Most agri-centric companies posted a rapid growth in turnover and profit for the October–December quarter on improvement in sales. Revenue and net profit of Insecticides India jumped by 22.6 per cent and 75 per cent to Rs 216 crore and Rs 17 crore respectively for the October–December quarter. The total revenue of UPL Ltd rose to Rs 2,216 crore for December 2018 quarter from Rs 1,942 crore a year ago.

Cotton crop faced pink bollworm attacks in rainfall-deficient Maharashtra, with over half the budding bulbs in the standing crops destroyed in drought-prone districts. White grub infestations damaged sugarcane crop in some parts of Maharashtra. Uneven distribution of rainfall this monsoon impacted crops in parts of Gujarat, Madhya Pradesh and Rajasthan.

“In Q3FY19, companies are expected to report a mixed set of results. Domestic market-focused companies are likely to report negative to flat revenue performance. Companies having higher export presence will be able to partially offset the decline in the domestic market.
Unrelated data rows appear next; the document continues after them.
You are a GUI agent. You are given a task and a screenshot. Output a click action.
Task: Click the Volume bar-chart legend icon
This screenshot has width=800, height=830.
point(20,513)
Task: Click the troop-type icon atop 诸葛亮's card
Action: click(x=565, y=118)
On an aggregate basis, we estimate 12–16 per cent y-o-y growth in revenues/EBITDA during Q3FY19. Based on our agri-dealer channel-checks across India, overall, the domestic pesticides market is growing in mid-single digits, primarily driven by new and combination molecules. Dealers noted that companies introducing new molecules or patented products are grabbing market share, and that the shift is largely toward combination products,” said Amar Mourya, an analyst with Emkay Global Financial Services Ltd.

 
Mourya, however, says investors should prefer companies with higher share of export revenues, coupled with a high degree of backward integration. After the change in global agro-market dynamics -— the uptick in export demand, reduction in global inventories, and supply-side issues in key raw materials or agrochemical intermediates —- a few business models have become ineffective in creating shareholder value.
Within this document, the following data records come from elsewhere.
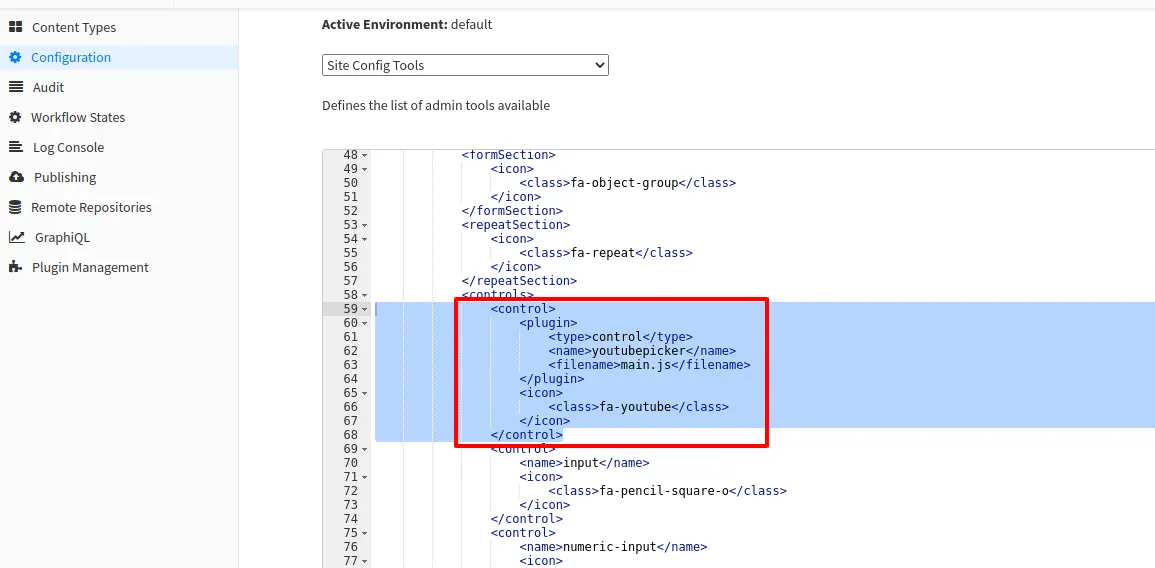Click line number 70 in the gutter
The height and width of the screenshot is (568, 1155).
(x=350, y=463)
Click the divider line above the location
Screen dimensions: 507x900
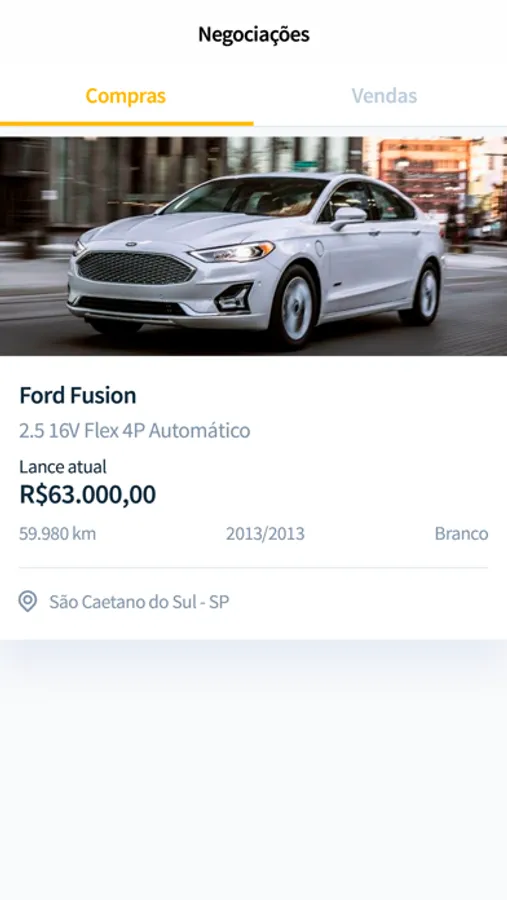(x=253, y=568)
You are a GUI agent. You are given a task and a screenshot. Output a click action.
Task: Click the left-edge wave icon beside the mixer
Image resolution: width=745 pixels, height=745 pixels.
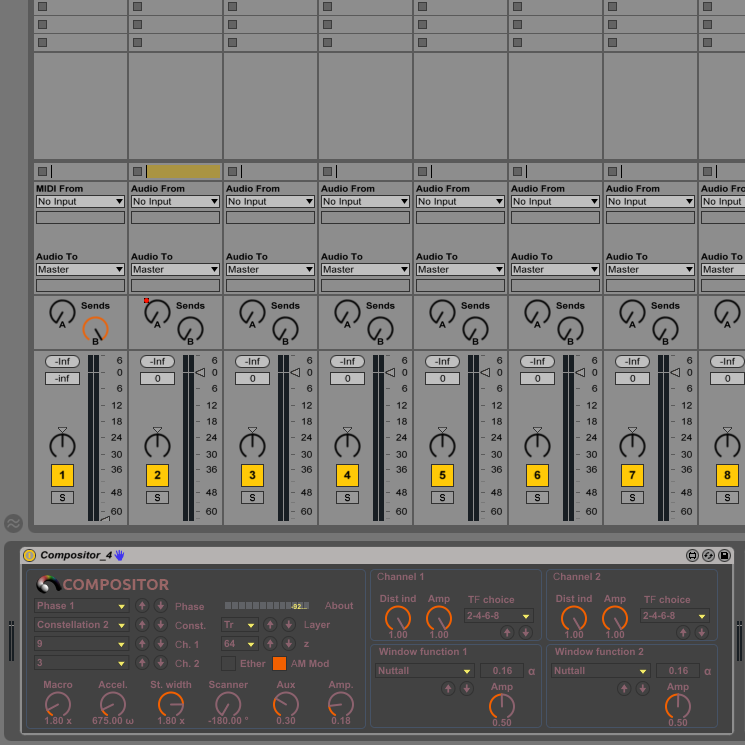(13, 523)
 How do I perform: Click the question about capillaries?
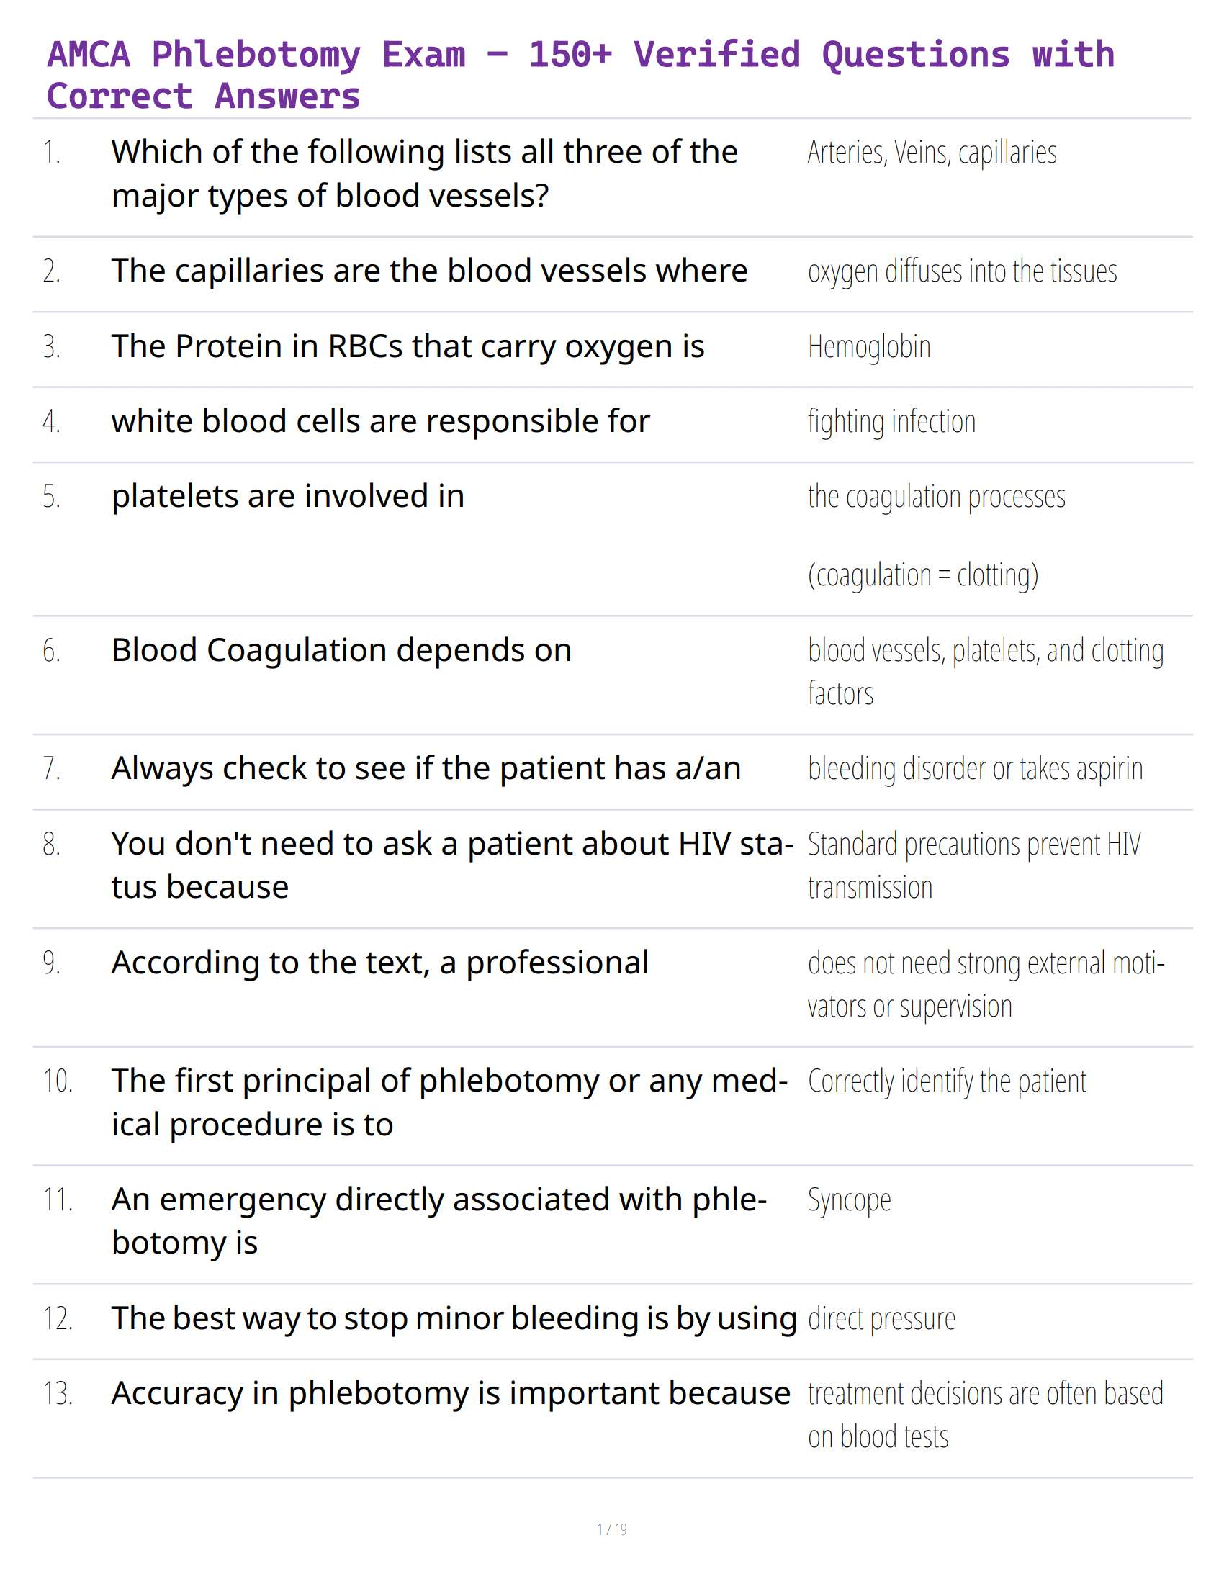pos(429,271)
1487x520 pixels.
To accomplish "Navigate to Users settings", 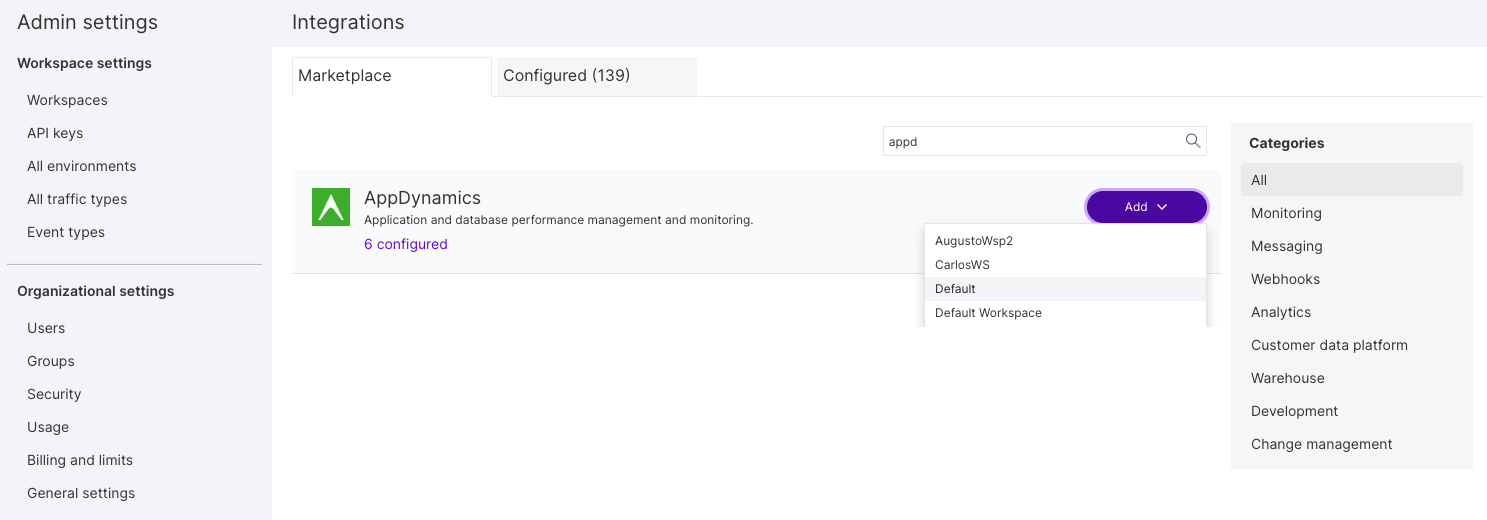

Interestingly, the government of India has set a target to double farm income by 2022 of which agri input companies are set to be major gainers.

“We envisage agri input players to remain key beneficiaries given the government’s target to double farm incomes and potential sharpened rural focus post the recently held state assembly election. Also, with clear signs of pick up in the global agrochemical cycle, we believe this segment is set to post robust growth after nearly two tepid years,” said Rohan Gupta, an analyst with Edelweiss Securities Ltd.

Rajesh Agarwal, Managing Director of Insecticides India, said, “This sector was faced with anaemic sowing activity in the rabi crop across key states due to deficit rainfall in the post-monsoon period during October to December. Despite these challenges, Insecticides India has been able to deliver an impressive growth across segments and products due to better product mix.”

Agri input companies, however, face some headwinds in terms of lower rabi acreage which has stoked fears of a marginal decline in sales during the rest of period of the current financial year.

Also, the situation in China is gradually improvement in pricing and supply, barring some key raw material. Further, the prices of some widely consumed molecules have dipped as the availability has improved.